WORK TASK
Leave the pictures out while you restate every entry below word for word.

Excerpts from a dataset
_ _ _ _ _

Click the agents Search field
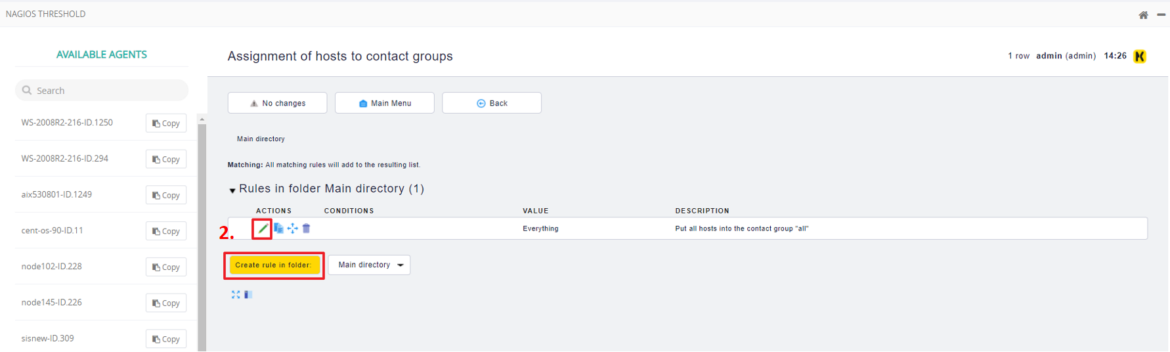1170x352 pixels. tap(102, 91)
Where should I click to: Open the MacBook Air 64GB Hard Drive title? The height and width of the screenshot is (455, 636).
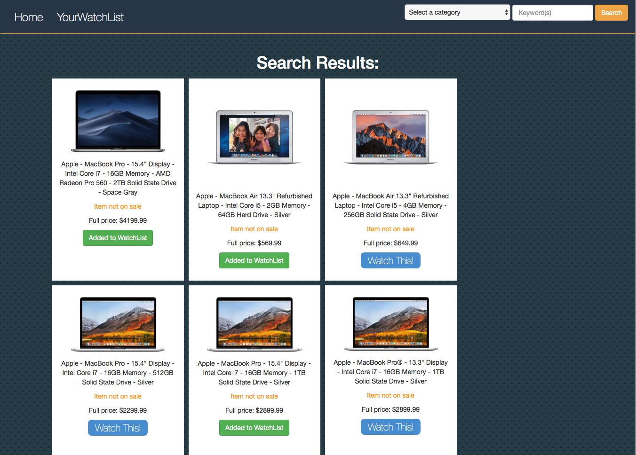tap(254, 205)
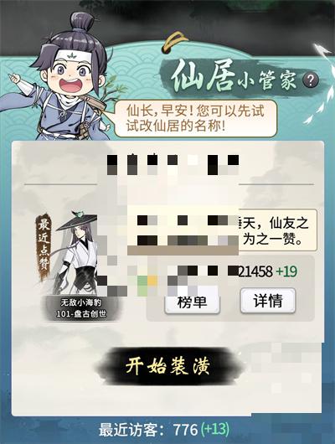Image resolution: width=335 pixels, height=444 pixels.
Task: Open the 详情 details button
Action: pos(268,301)
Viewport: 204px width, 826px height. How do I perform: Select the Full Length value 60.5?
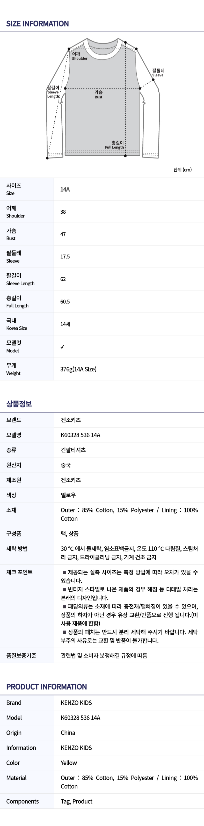(65, 302)
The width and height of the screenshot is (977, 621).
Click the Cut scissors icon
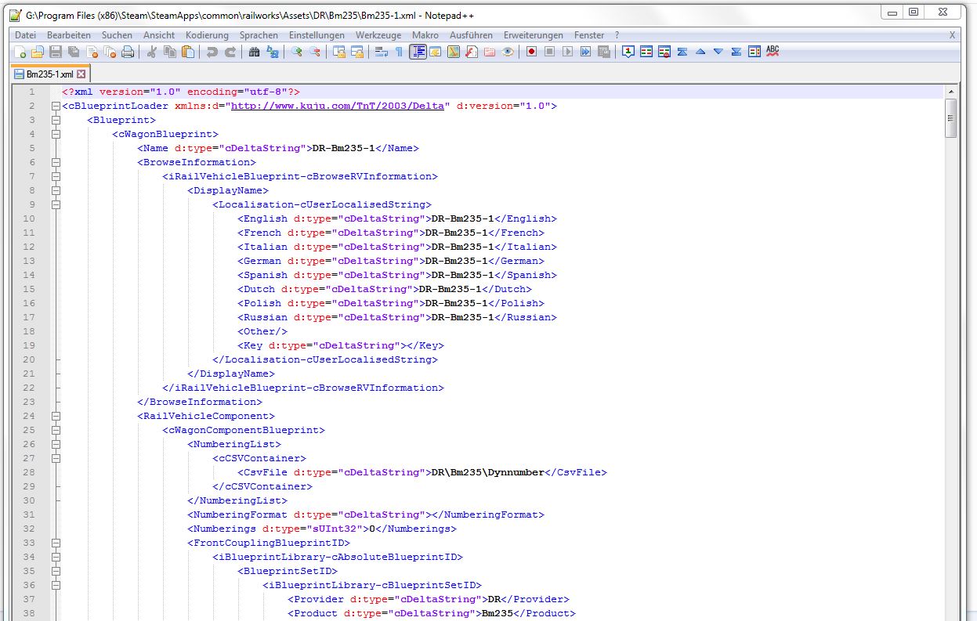tap(152, 52)
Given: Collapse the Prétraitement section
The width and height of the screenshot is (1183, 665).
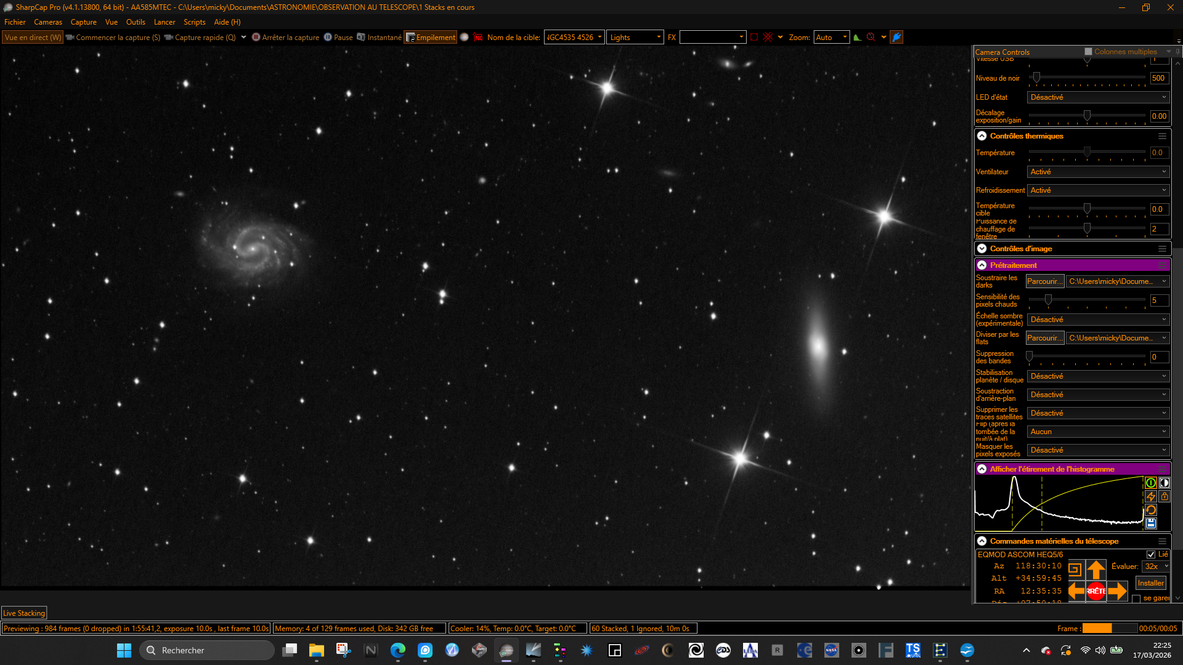Looking at the screenshot, I should coord(982,265).
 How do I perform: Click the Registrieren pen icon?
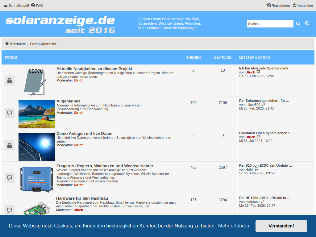tap(268, 5)
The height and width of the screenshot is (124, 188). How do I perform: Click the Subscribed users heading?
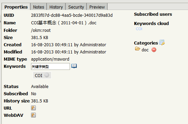(153, 14)
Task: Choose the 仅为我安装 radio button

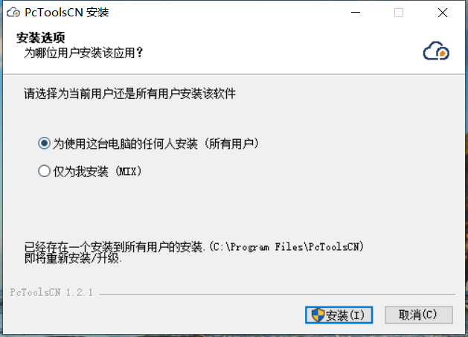Action: point(44,171)

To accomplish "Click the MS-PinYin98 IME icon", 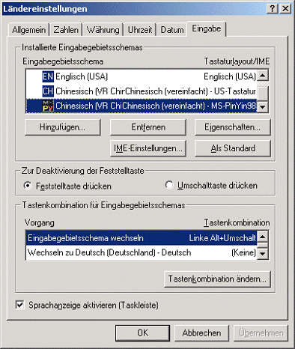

_ _ _ _ _

EXERCISE ANSWER
Click the agents Search field
1170x352 pixels. tap(102, 91)
Where should I click to: Open the MacBook Air 64GB Hard Drive title? The height and width of the screenshot is (455, 636).
tap(254, 205)
Image resolution: width=335 pixels, height=444 pixels.
Task: Open the 详情 details button
Action: pos(268,301)
Viewport: 204px width, 826px height. How do I perform: Select the Full Length value 60.5?
(65, 302)
The width and height of the screenshot is (977, 621).
Click the Cut scissors icon
tap(152, 52)
Given: Collapse the Prétraitement section
The width and height of the screenshot is (1183, 665).
Looking at the screenshot, I should coord(982,265).
 How do I perform: Click the Registrieren pen icon?
tap(268, 5)
The height and width of the screenshot is (124, 188). How do I perform: Click the Subscribed users heading?
(153, 14)
Task: Choose the 仅为我安装 radio button

Action: point(44,171)

To accomplish "Click the MS-PinYin98 IME icon", 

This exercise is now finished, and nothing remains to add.